Scientific classification
- Kingdom: Animalia
- Phylum: Chordata
- Class: Actinopterygii
- Order: Salmoniformes
- Family: Salmonidae
- Genus: Coregonus
- Species: C. maraena
- Binomial name: Coregonus maraena (Bloch, 1779)
- Synonyms: Salmo maraena Bloch, 1779; Coregonus lavaretus maraena (Bloch, 1779); Coregonus lapponicus Günther, 1866; Coregonus lloydii Günther, 1866; Coregonus maraena pommerana Thienemann, 1916; Coregonus lavaretus vaetterensis Thienemann, 1921; Coregonus lavaretus f. baltica Thienemann, 1922; Coregonus lavaretus f. balticus Thienemann, 1922; Coregonus holsatus vigrensis Litynski, 1923; Coregonus amnipetens Freidenfelt, 1928; Coregonus lavaretus mediospinatus Pravdin, 1931; Coregonus lavaretus bergi Pravdin, 1931; Coregonus lavaretus vygensis Pravdin, 1948; Coregonus lavaretus vygensis telekinae Pravdin, 1948;

= Coregonus maraena =

- Authority: (Bloch, 1779)
- Conservation status: LC
- Synonyms: Salmo maraena Bloch, 1779, Coregonus lavaretus maraena (Bloch, 1779), Coregonus lapponicus Günther, 1866, Coregonus lloydii Günther, 1866, Coregonus maraena pommerana Thienemann, 1916, Coregonus lavaretus vaetterensis Thienemann, 1921, Coregonus lavaretus f. baltica Thienemann, 1922, Coregonus lavaretus f. balticus Thienemann, 1922, Coregonus holsatus vigrensis Litynski, 1923, Coregonus amnipetens Freidenfelt, 1928, Coregonus lavaretus mediospinatus Pravdin, 1931, Coregonus lavaretus bergi Pravdin, 1931, Coregonus lavaretus vygensis Pravdin, 1948, Coregonus lavaretus vygensis telekinae Pravdin, 1948

Species of fish

Coregonus maraena, referred to in English as the maraene, maraena whitefish, vendace, cisco, lake herring, lake whitefish or the whitefish, is a whitefish of the family Salmonidae that occurs in the Baltic Sea basin – in the sea itself and the inflowing rivers, and in several lakes as landlocked populations. It is found in Denmark, Estonia, Finland, Germany, Latvia, Lithuania, Netherlands, Norway, Poland, Slovakia (Štrbské pleso), Russia and Sweden. Up to 2023, it was listed as a vulnerable species by the IUCN, but this is now revised to Least Concern. It is listed as endangered by HELCOM.
It is an extremely important fish within the Baltic Sea ecosystem, both for population equilibrium and for the local diets of the surrounding human population. Due to a variety of factors, mostly overfishing, the maraena's population dwindled to near-extinction levels. Thus, rampant repopulation was enacted to preserve this important fish.
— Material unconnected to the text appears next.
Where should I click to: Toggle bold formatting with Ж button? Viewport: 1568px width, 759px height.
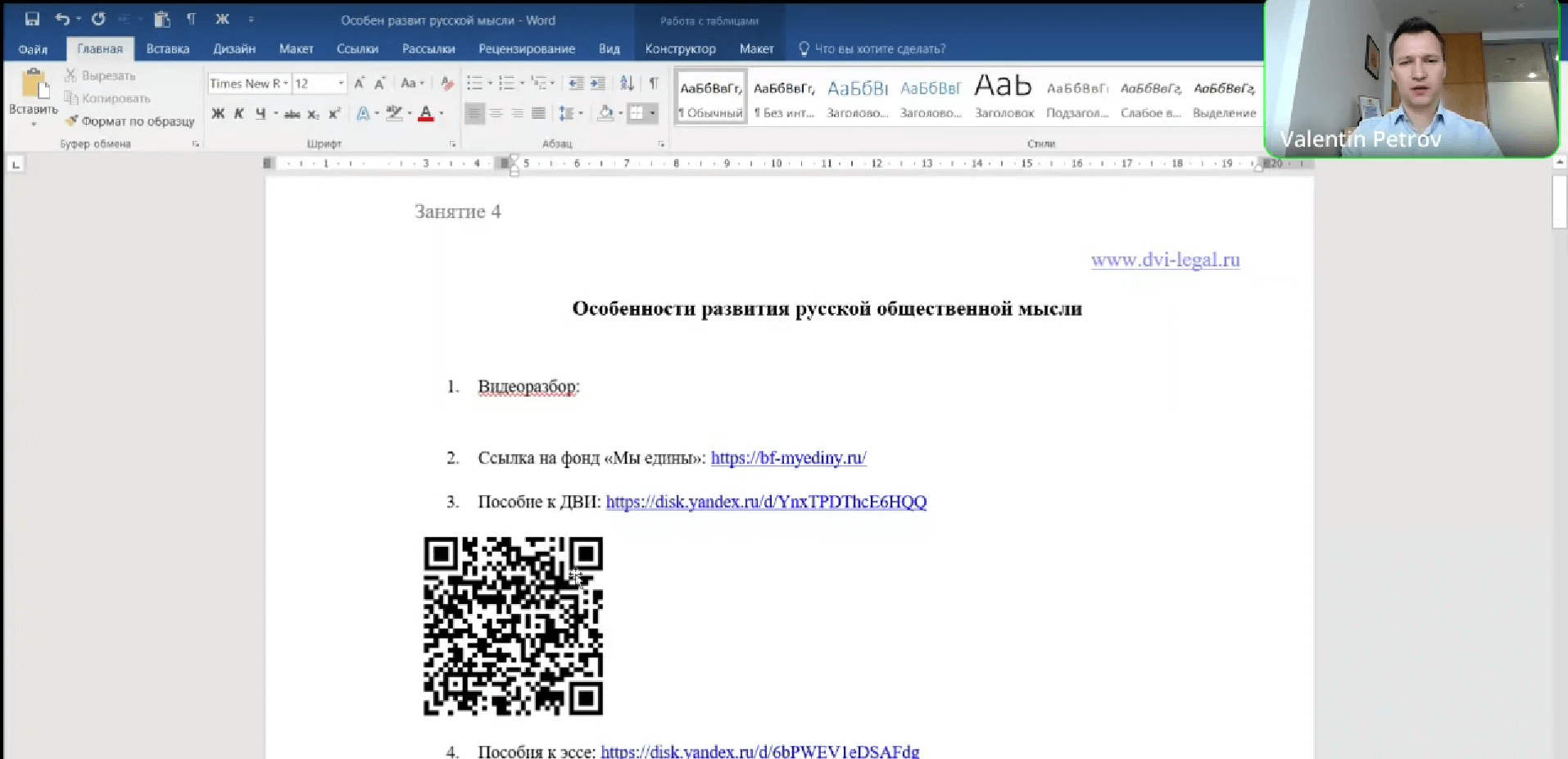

In the Baltic basin countries, this species has traditionally been known as Coregonus lavaretus (the common whitefish). The name Coregonus maraena has been adopted following the suggestion that the name Coregonus lavaretus should only be applied narrowly to some whitefish populations in France and Switzerland, as advocated by Kottelat and Freyhof, and repeated by the IUCN and FishBase.